Date: Fri, 7 Aug 2020 14:30:03 -0400
On Fri, Aug 7, 2020 at 1:14 PM <language.lawyer_at_[hidden]> wrote:
>
> On 07/08/2020 20:03, Jason McKesson via Std-Discussion wrote:
> > On Fri, Aug 7, 2020 at 11:43 AM <language.lawyer_at_[hidden]> wrote:
> >>
> >> On 07/08/2020 18:16, Jason McKesson via Std-Discussion wrote:
> >>> On Fri, Aug 7, 2020 at 10:06 AM <language.lawyer_at_[hidden]> wrote:
> >>>>
> >>>> On 07/08/2020 16:51, Jason McKesson via Std-Discussion wrote:
> >>>>> The cast is legal. Accessing the `unsigned char` at that address is
> >>>>> legal.
> >>>>
> >>>> You can't access `unsigned char` objects, `reinterpret_cast<unsigned char*>(buf)` points to the object of `mybyte` type.
> >>>
> >>> According to [basic.lval]/8.8, I can:
> >>>
> >>>> If a program attempts to access the stored value of an object through a glvalue of other than one of the
> >>> following types the behavior is undefined:
> >>>> ...
> >>>> a char, unsigned char, or std::byte type.
========================================================================
| Written task |
Reproduce the mailing-list thread on accessing an object through `unsigned char` word for word, from its first line to its last, keeping every `>` quote marker and line break.

| Dataset entries |
========================================================================
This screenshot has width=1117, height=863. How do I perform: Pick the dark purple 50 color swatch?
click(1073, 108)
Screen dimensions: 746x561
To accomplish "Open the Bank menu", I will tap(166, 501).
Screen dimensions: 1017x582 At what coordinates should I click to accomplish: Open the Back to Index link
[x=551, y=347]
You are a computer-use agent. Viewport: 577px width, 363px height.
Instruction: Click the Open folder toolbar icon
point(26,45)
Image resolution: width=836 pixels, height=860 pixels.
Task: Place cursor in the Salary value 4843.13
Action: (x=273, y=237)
========================================================================
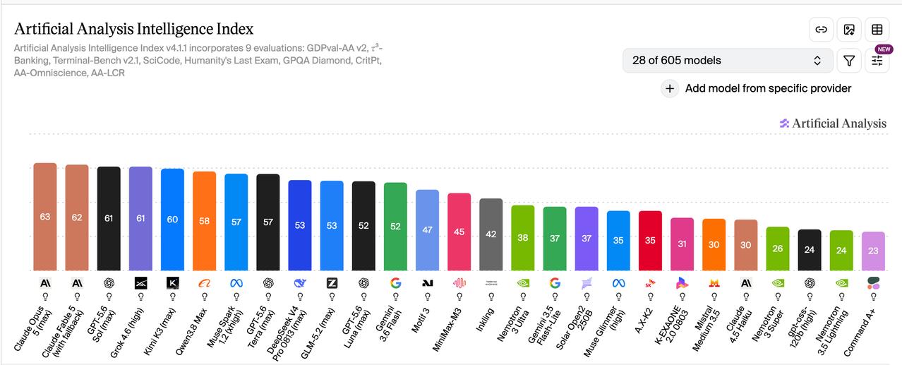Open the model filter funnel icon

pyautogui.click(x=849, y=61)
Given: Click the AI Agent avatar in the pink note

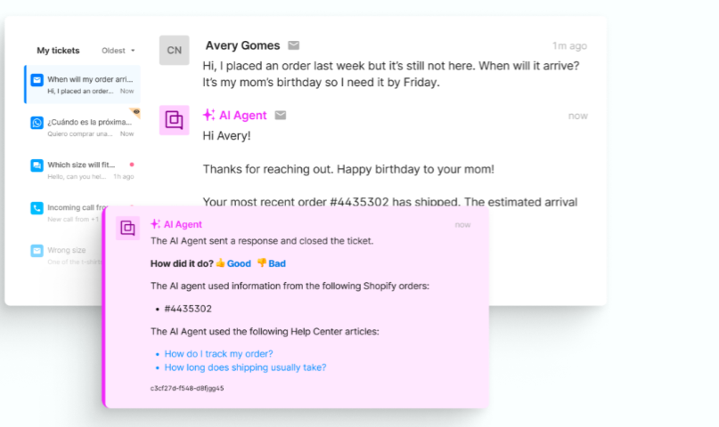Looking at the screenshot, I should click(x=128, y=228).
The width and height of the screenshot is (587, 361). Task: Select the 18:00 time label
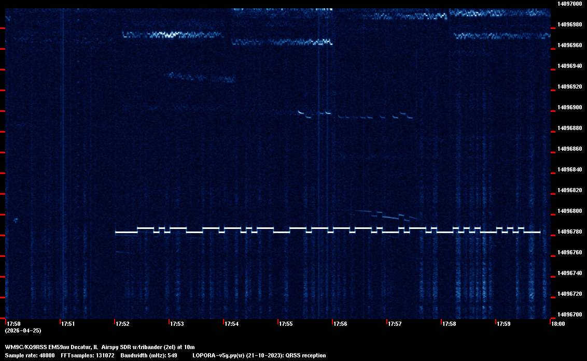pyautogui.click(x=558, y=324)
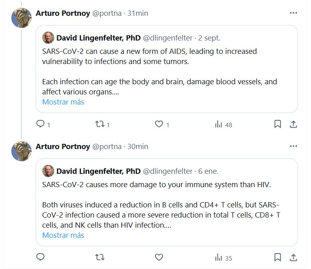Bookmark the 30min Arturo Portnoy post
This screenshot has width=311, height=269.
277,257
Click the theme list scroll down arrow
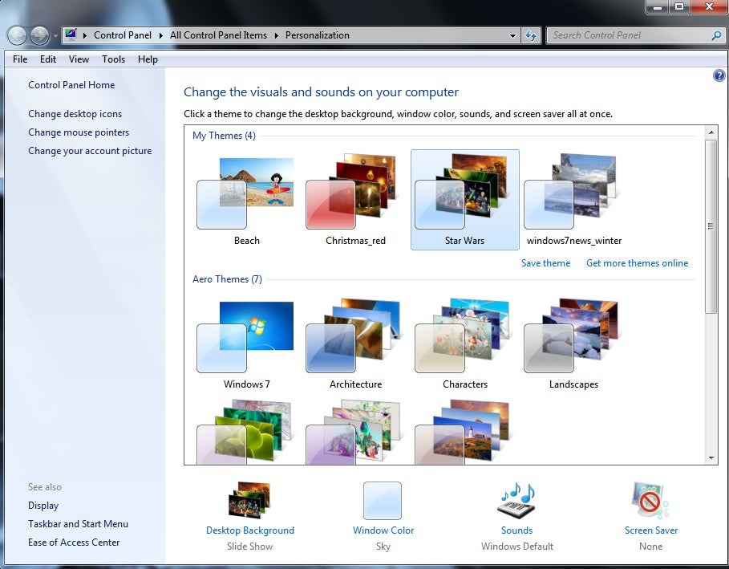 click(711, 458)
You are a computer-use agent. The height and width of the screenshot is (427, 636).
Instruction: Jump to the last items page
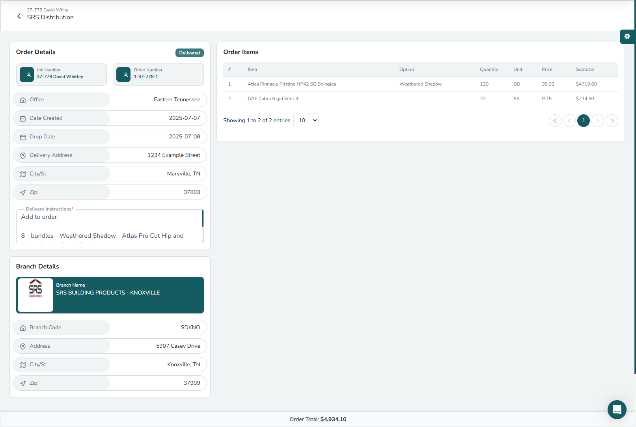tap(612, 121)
========================================================================
| Full answer |
Date: Fri, 7 Aug 2020 14:30:03 -0400
On Fri, Aug 7, 2020 at 1:14 PM <language.lawyer_at_[hidden]> wrote:
>
> On 07/08/2020 20:03, Jason McKesson via Std-Discussion wrote:
> > On Fri, Aug 7, 2020 at 11:43 AM <language.lawyer_at_[hidden]> wrote:
> >>
> >> On 07/08/2020 18:16, Jason McKesson via Std-Discussion wrote:
> >>> On Fri, Aug 7, 2020 at 10:06 AM <language.lawyer_at_[hidden]> wrote:
> >>>>
> >>>> On 07/08/2020 16:51, Jason McKesson via Std-Discussion wrote:
> >>>>> The cast is legal. Accessing the `unsigned char` at that address is
> >>>>> legal.
> >>>>
> >>>> You can't access `unsigned char` objects, `reinterpret_cast<unsigned char*>(buf)` points to the object of `mybyte` type.
> >>>
> >>> According to [basic.lval]/8.8, I can:
> >>>
> >>>> If a program attempts to access the stored value of an object through a glvalue of other than one of the
> >>> following types the behavior is undefined:
> >>>> ...
> >>>> a char, unsigned char, or std::byte type.